Dois detentos da Penitenciária Nestor Canoa, de Mirandópolis (SP), controlada pelo Primeiro Comando da Capital (PCC), foram executados e encontrados mortos, do lado de fora do presídio, no final da tarde desta quinta-feira. Ambos, segundo a Secretaria de Administração Penitenciária (SAP), faziam serviços externos quando foram assassinados.

Um deles é Vanderlei Lima de Oliveira, 47 anos, conhecido como Delei, que foi atingido por seis tiros no peito. O outro é Eduardo Francisco da Silva, de 27, chamado de Cowboy, que foi atingido por sete disparos também na região torácica. Os dois cumpriam pena no anexo de regime semiaberto do complexo penitenciário, que também possui duas unidades de segurança máxima.

De acordo com nota da SAP, “os agentes que faziam a escolta de presos em trabalho externo notaram a ausência de dois deles e, quando fizeram as buscas na área, localizaram em uma mata, nos fundos do presídio, os corpos dos dois estendidos no chão, com perfurações, aparentando terem sido atingidos por projeteis de arma de fogo”.

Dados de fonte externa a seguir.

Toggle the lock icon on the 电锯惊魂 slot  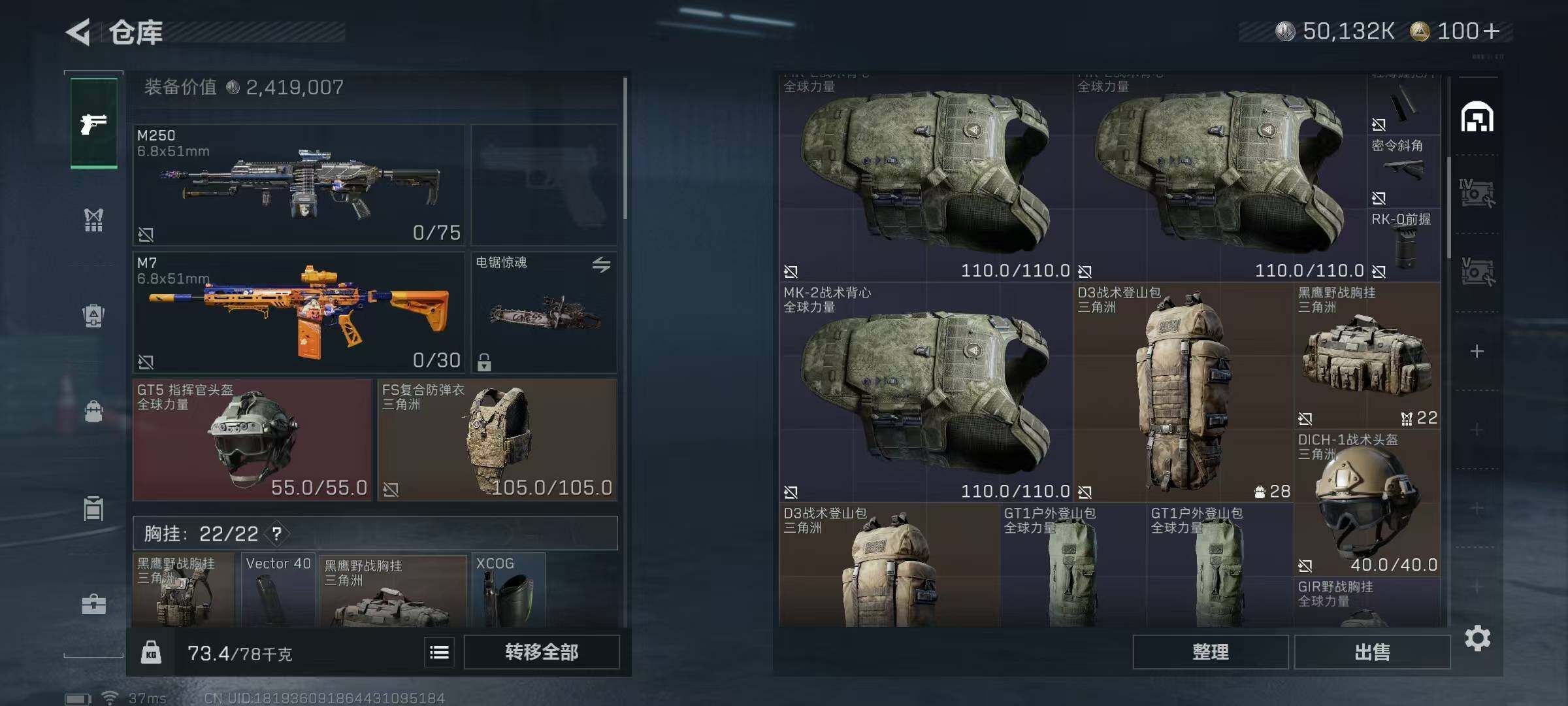click(484, 361)
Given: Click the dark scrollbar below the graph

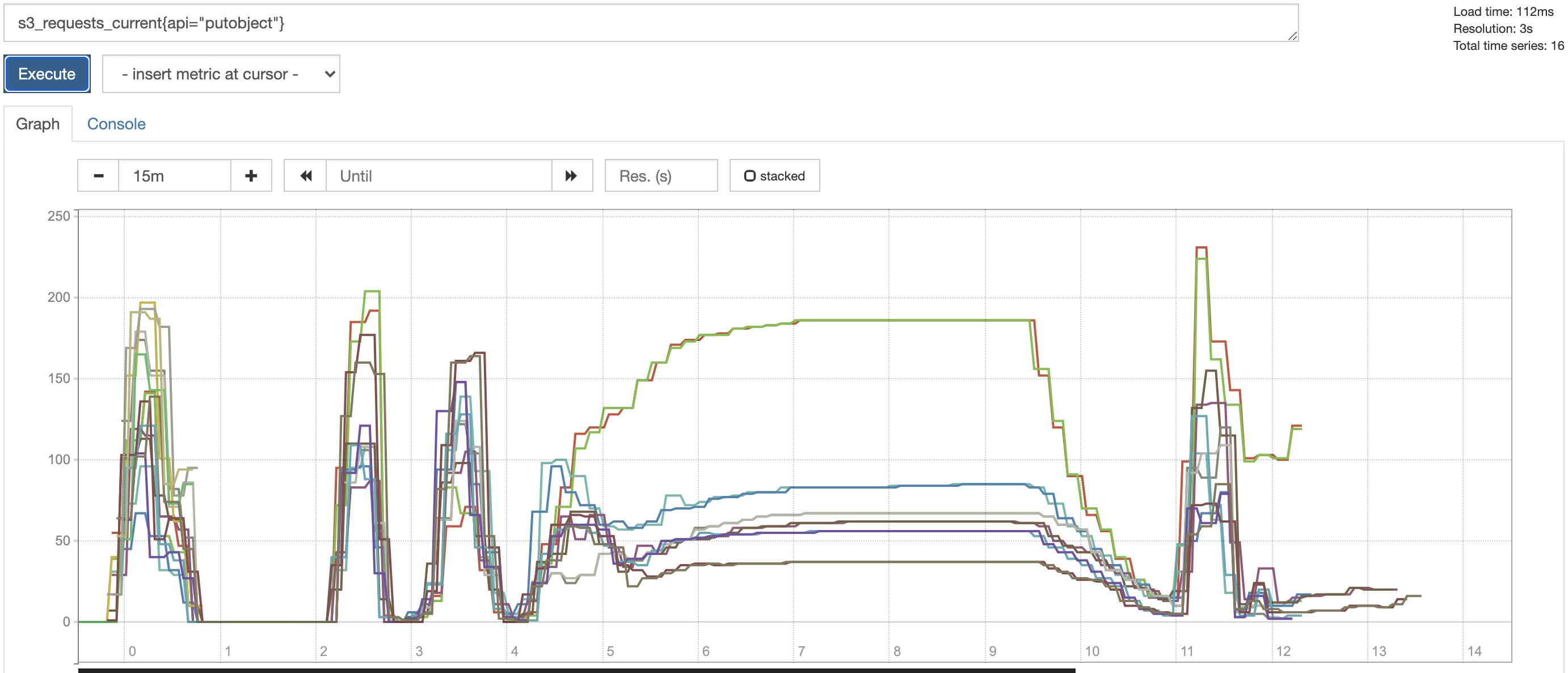Looking at the screenshot, I should pyautogui.click(x=576, y=670).
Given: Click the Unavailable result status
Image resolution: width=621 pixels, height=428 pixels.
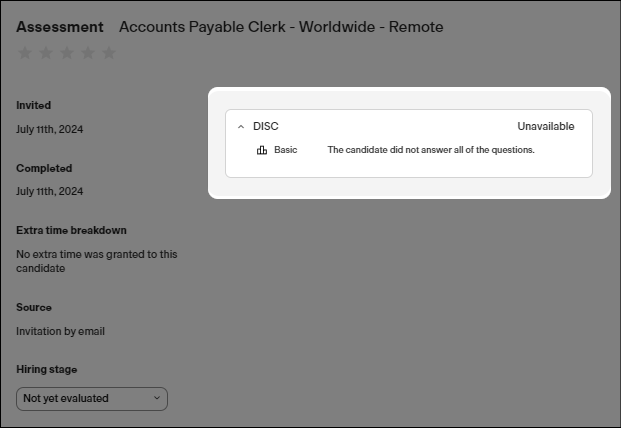Looking at the screenshot, I should [545, 127].
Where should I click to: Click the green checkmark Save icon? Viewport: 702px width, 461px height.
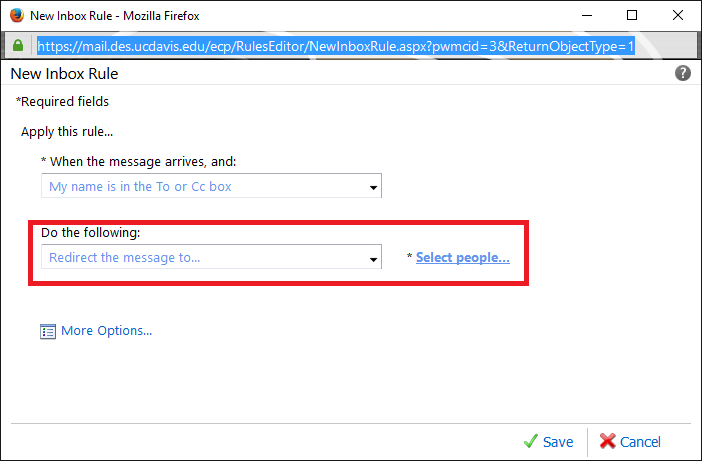[531, 441]
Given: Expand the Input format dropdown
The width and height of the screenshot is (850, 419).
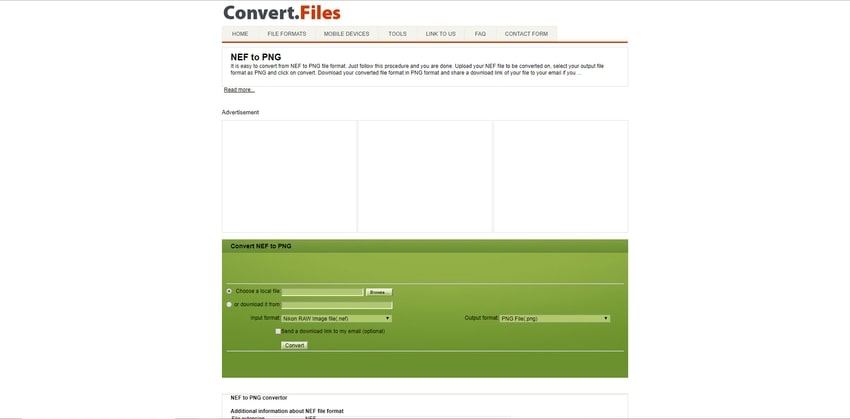Looking at the screenshot, I should (x=336, y=318).
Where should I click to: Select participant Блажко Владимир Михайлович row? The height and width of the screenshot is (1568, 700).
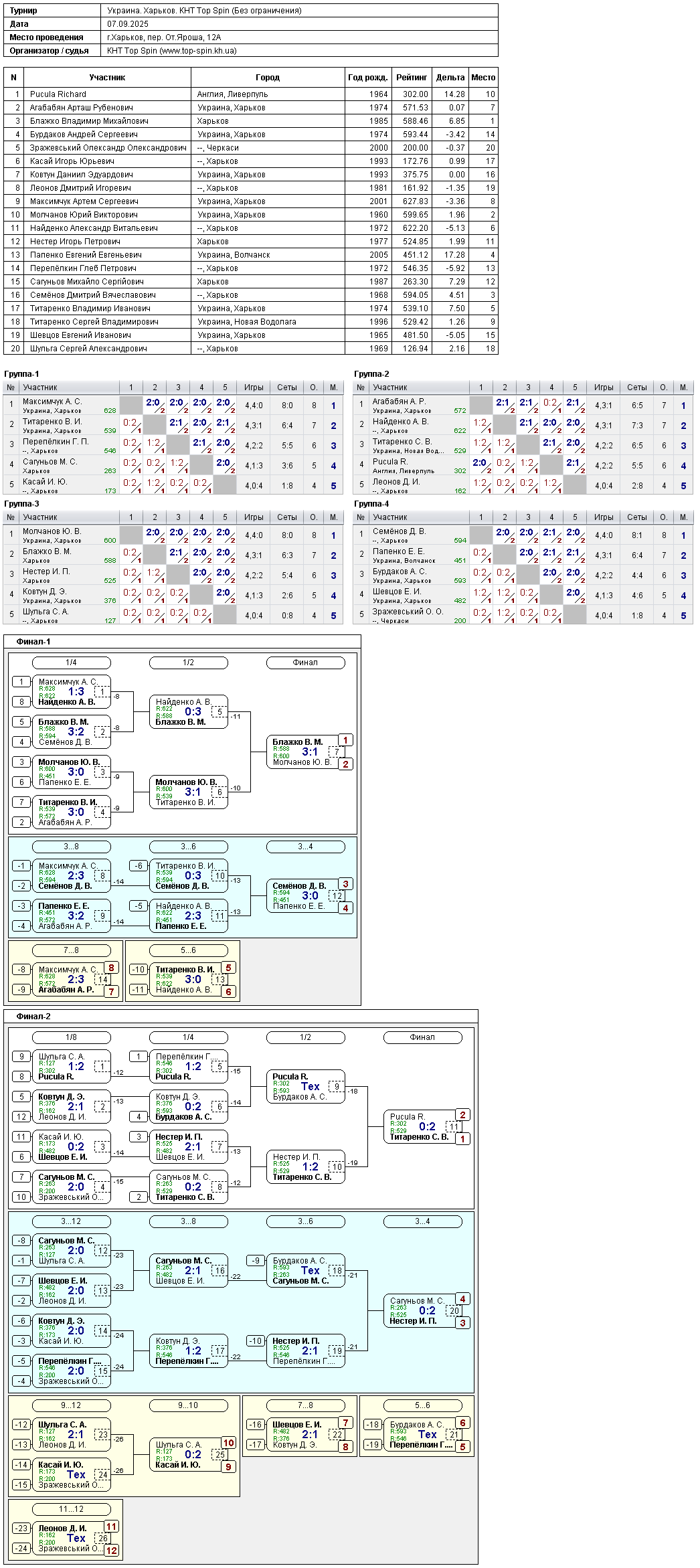point(250,121)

Segundo a Polícia Militar, próximo aos corpos foram encontradas cápsulas deflagradas de pistola calibre 380. A polícia suspeita que os assassinos tenham usado silenciadores, já que os agentes que faziam segurança afirmaram não ter ouvido barulho de disparos.

Um inquérito foi instaurado para apurar o crime. Segundo a SAP, a Corregedoria Administrativa do Sistema Penitenciária também abriu procedimento.

O delegado de Mirandópolis, Gener Vieira de Faria, explicou que o complexo fica na antiga área rural de 23 alqueires. “Os detentos do semiaberto saem para trabalhar, muitos trabalham na limpeza urbana, mas outros, assim como esses dois, trabalham na própria área do presídio que está instalado em um antigo sítio”, disse. Segundo ele, os dois presos cuidavam das criações de porcos e de bovinos e estavam distantes do anexo quando foram mortos.

Faria disse que “as diligências de campo estão sendo feitas para tentarmos localizar possíveis suspeitos”. Segundo ele, testemunhas serão ouvidas nos próximos dias, entre elas estão os agentes que faziam a escolta dos presos. O delegado disse que não poderia falar sobre pistas do crime para não atrapalhar as investigações.